**** EXTRACTED RECORDS ****

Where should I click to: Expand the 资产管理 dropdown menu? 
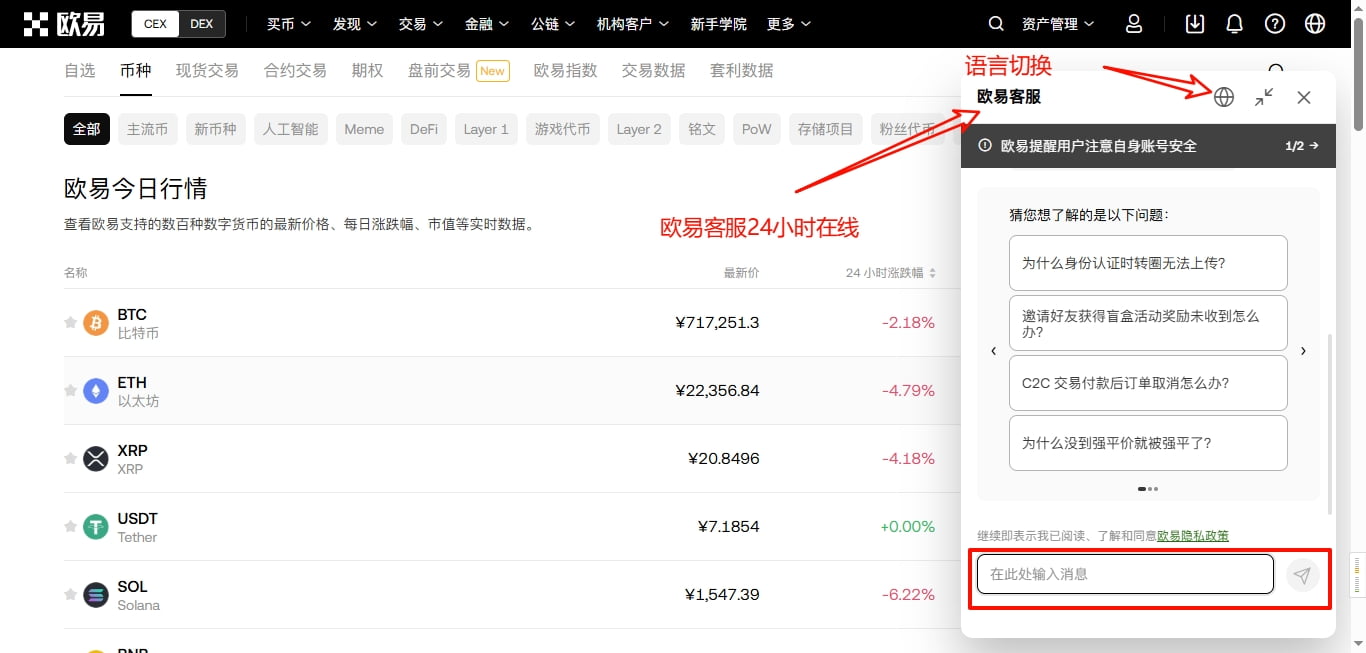coord(1058,24)
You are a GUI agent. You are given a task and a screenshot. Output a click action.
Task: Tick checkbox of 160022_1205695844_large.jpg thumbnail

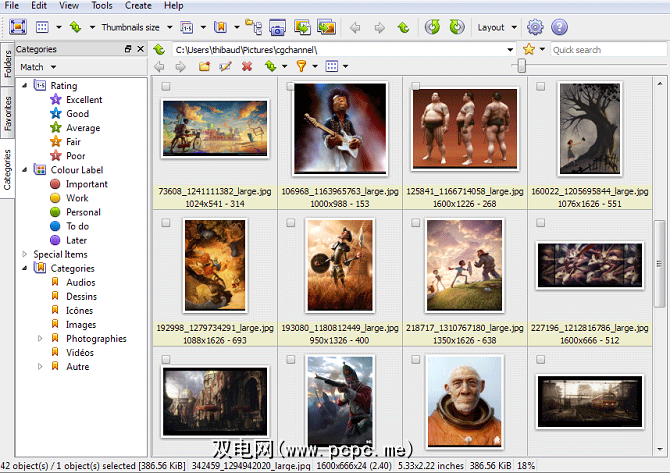click(x=541, y=87)
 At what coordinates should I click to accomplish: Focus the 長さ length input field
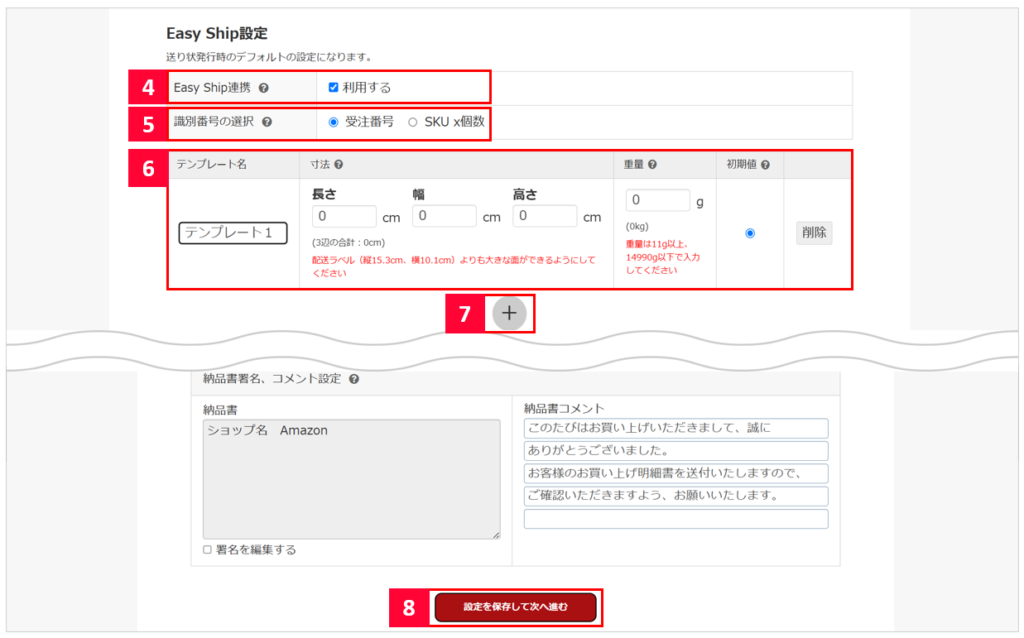(344, 216)
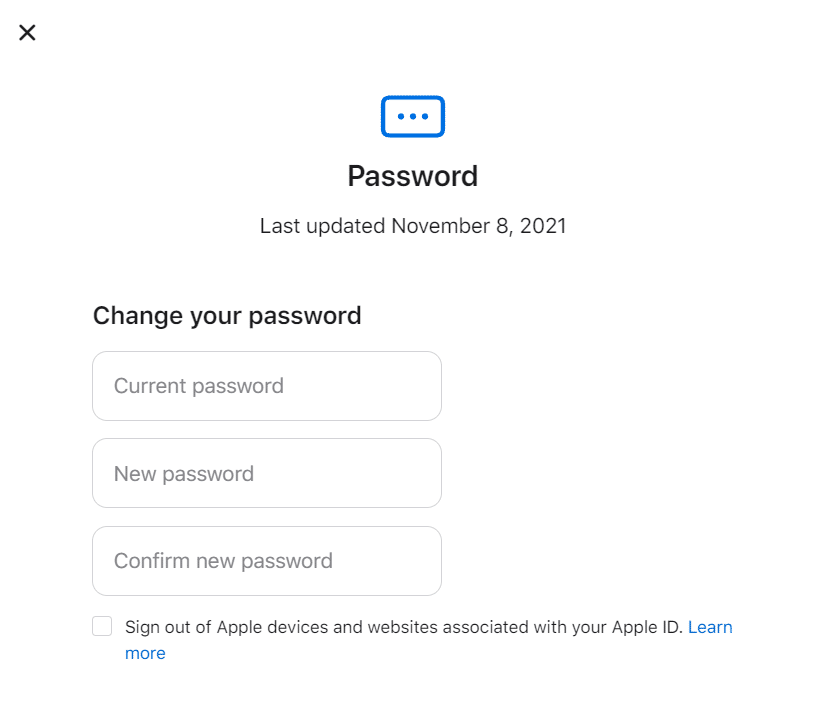
Task: Click the word 'Learn' after Apple ID
Action: 710,627
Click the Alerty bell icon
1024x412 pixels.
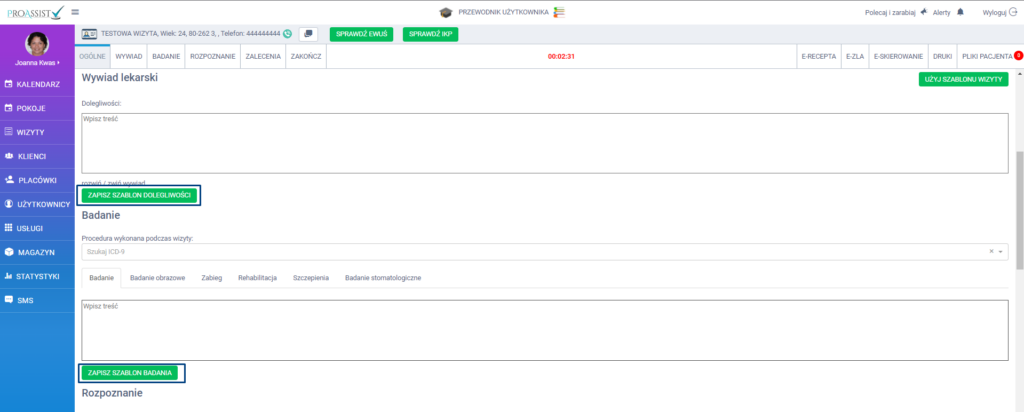point(960,11)
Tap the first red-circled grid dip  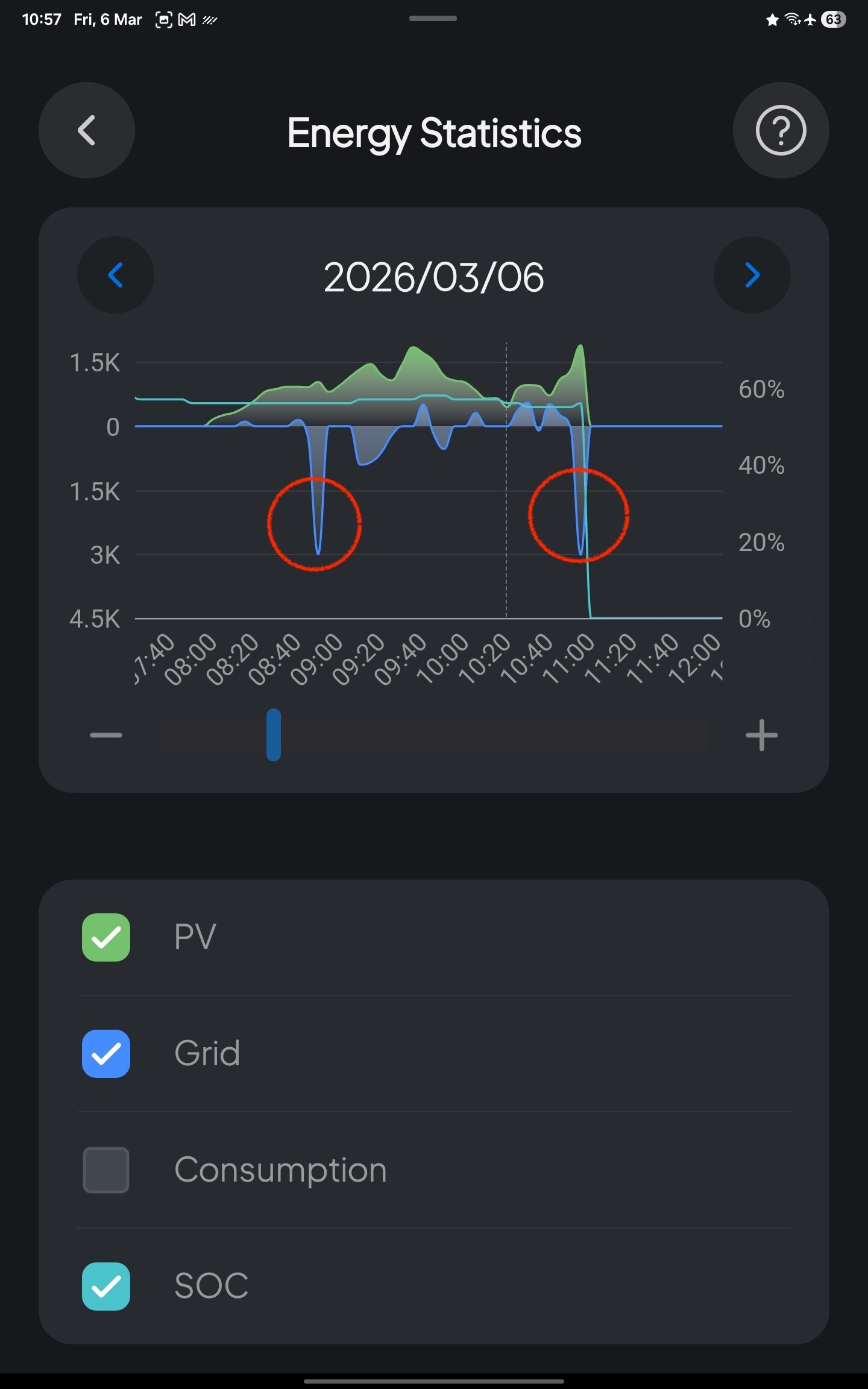[x=315, y=523]
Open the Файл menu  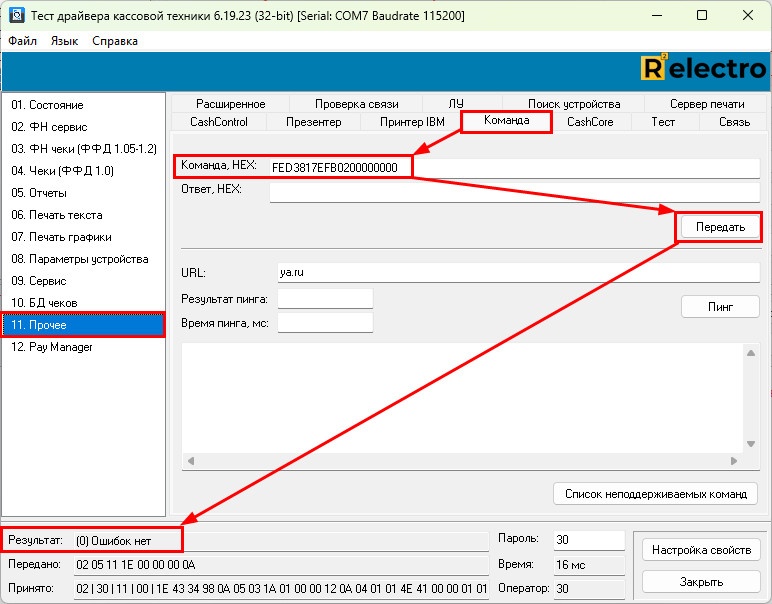[x=22, y=41]
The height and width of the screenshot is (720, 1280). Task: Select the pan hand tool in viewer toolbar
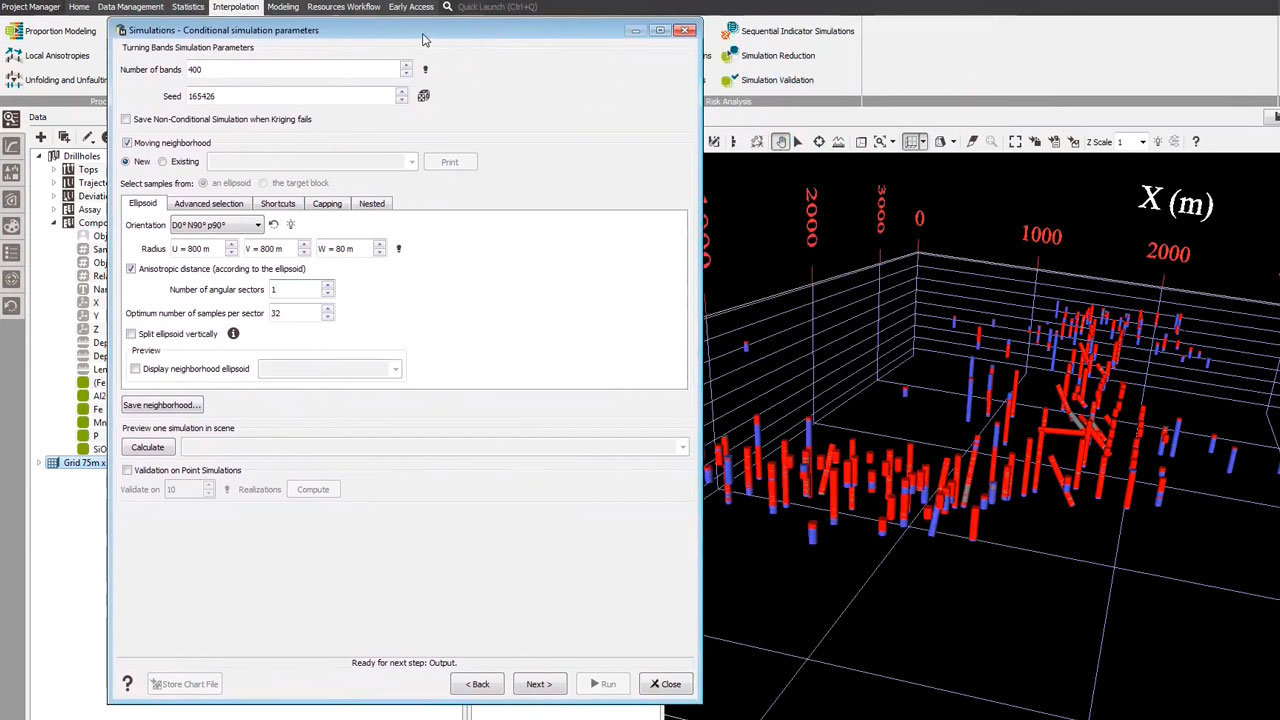(780, 142)
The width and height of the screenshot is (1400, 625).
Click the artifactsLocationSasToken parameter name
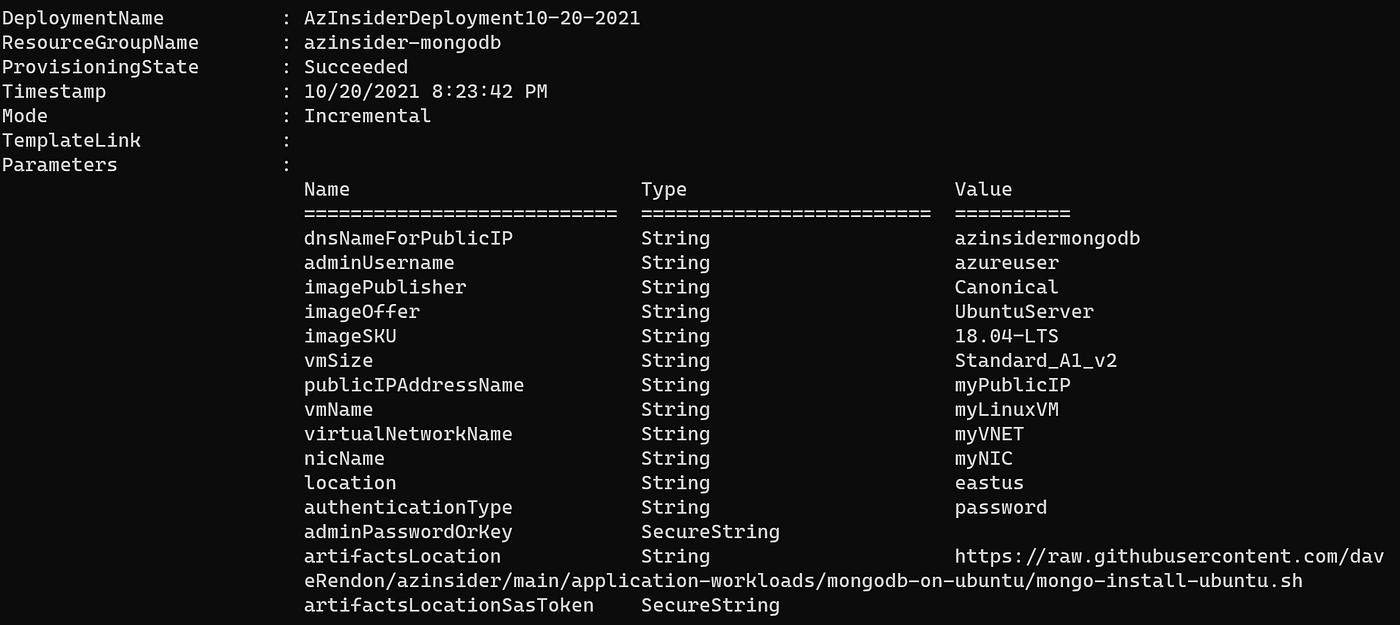tap(449, 605)
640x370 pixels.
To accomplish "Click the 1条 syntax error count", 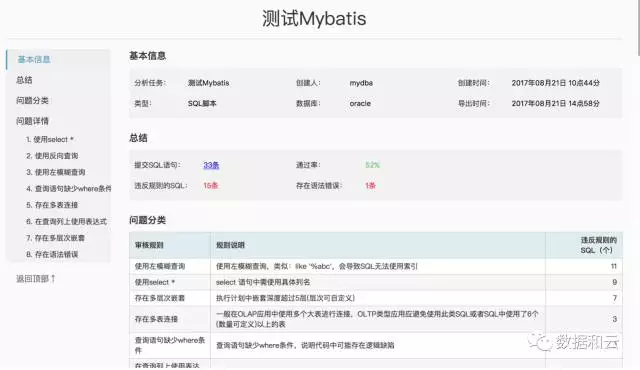I will pos(370,186).
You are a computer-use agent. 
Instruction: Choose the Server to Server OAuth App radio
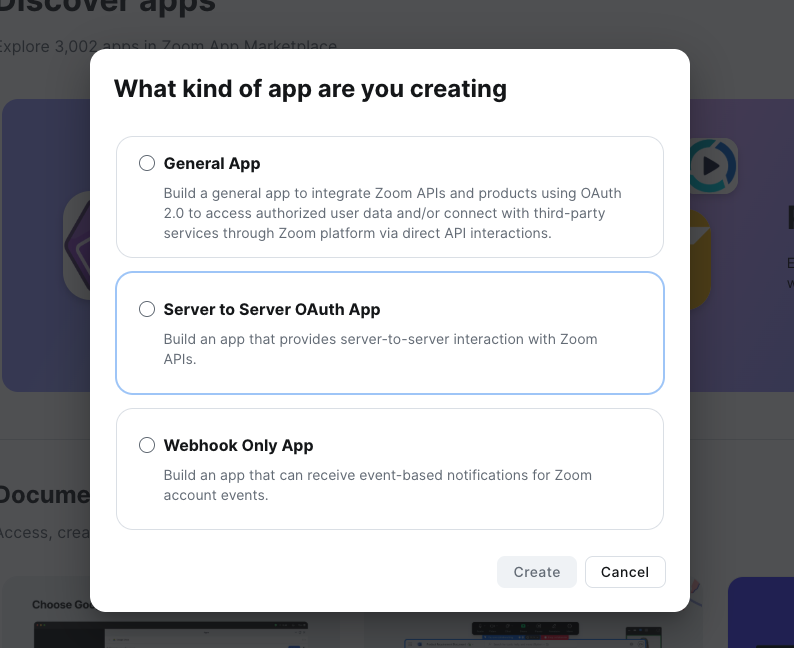point(147,309)
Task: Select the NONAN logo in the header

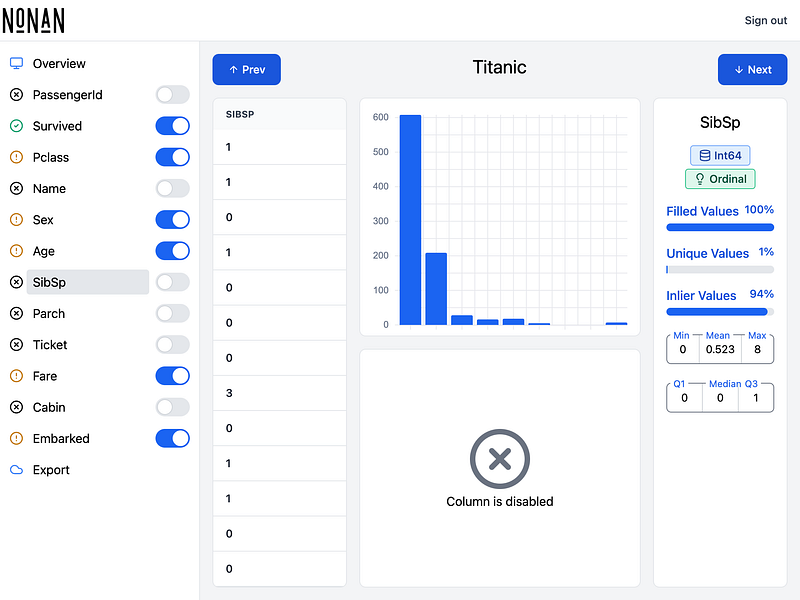Action: [x=34, y=20]
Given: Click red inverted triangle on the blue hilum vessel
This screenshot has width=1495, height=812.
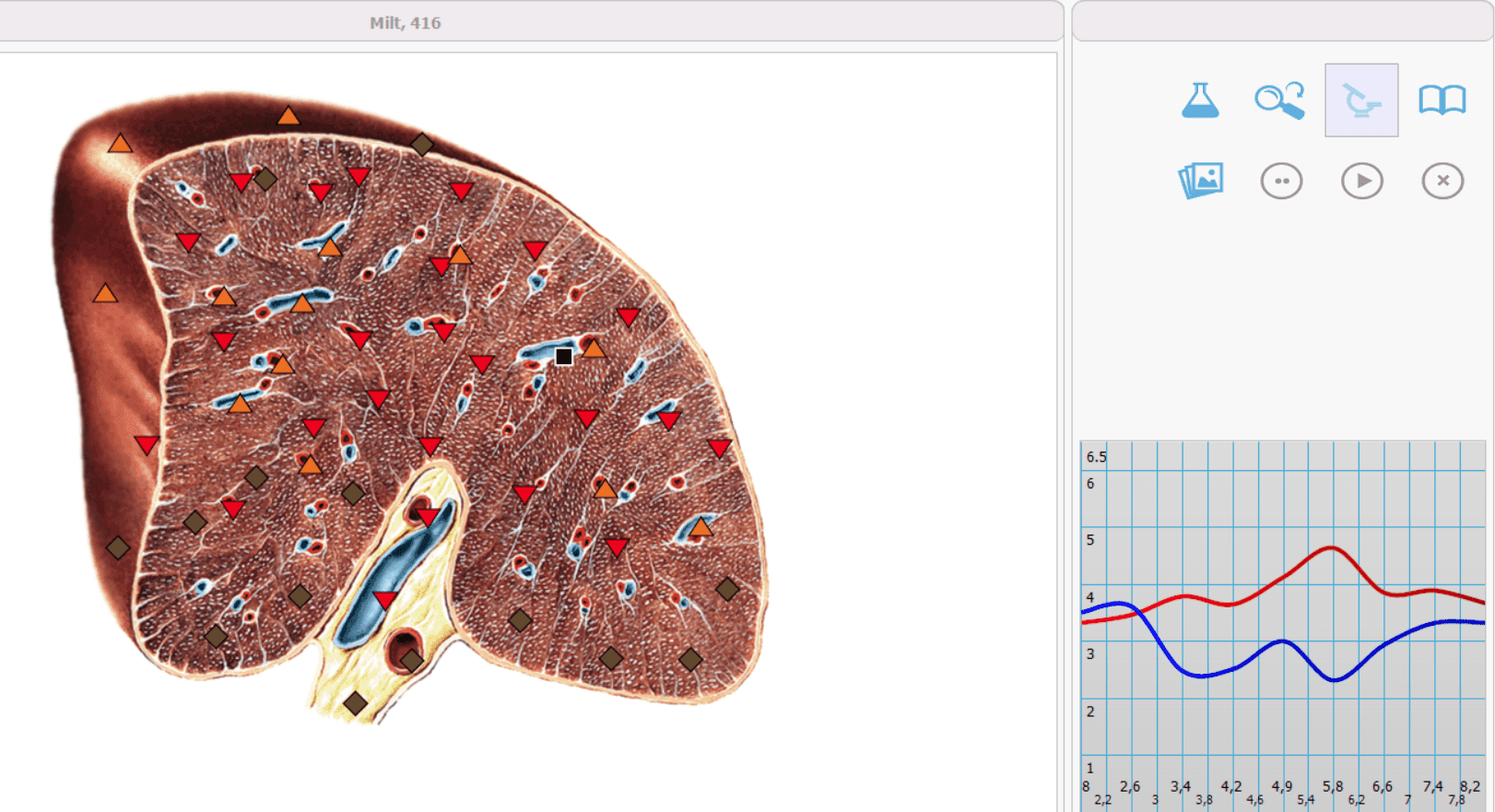Looking at the screenshot, I should click(385, 600).
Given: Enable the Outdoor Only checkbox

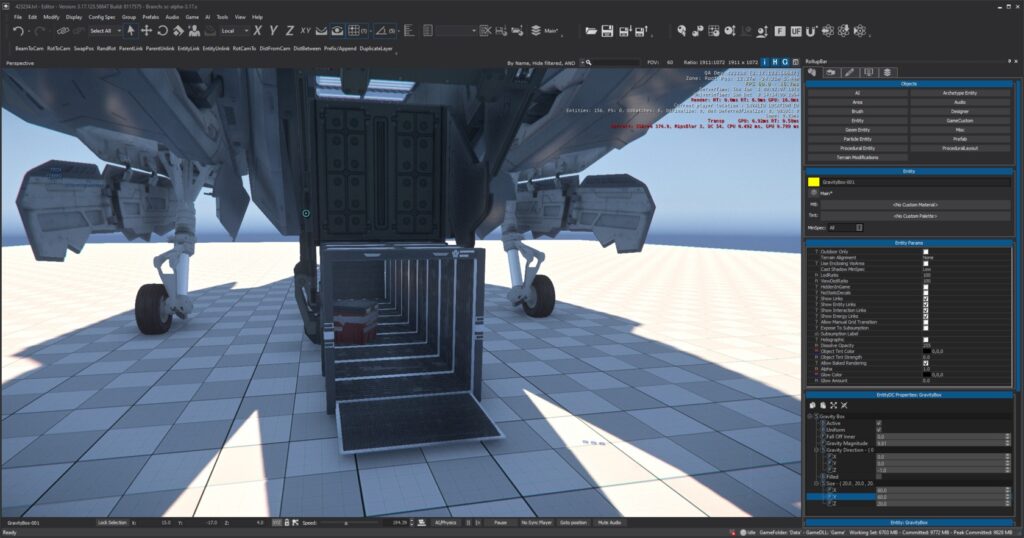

****

§ **DIRECTIONS FOR THIS TASK**
Show the lines above that have the word "agent".

§ **RESULT BELOW**
You are a GUI agent. You are given a task and a screenshot. Output a click action.
You are a computer-use agent. 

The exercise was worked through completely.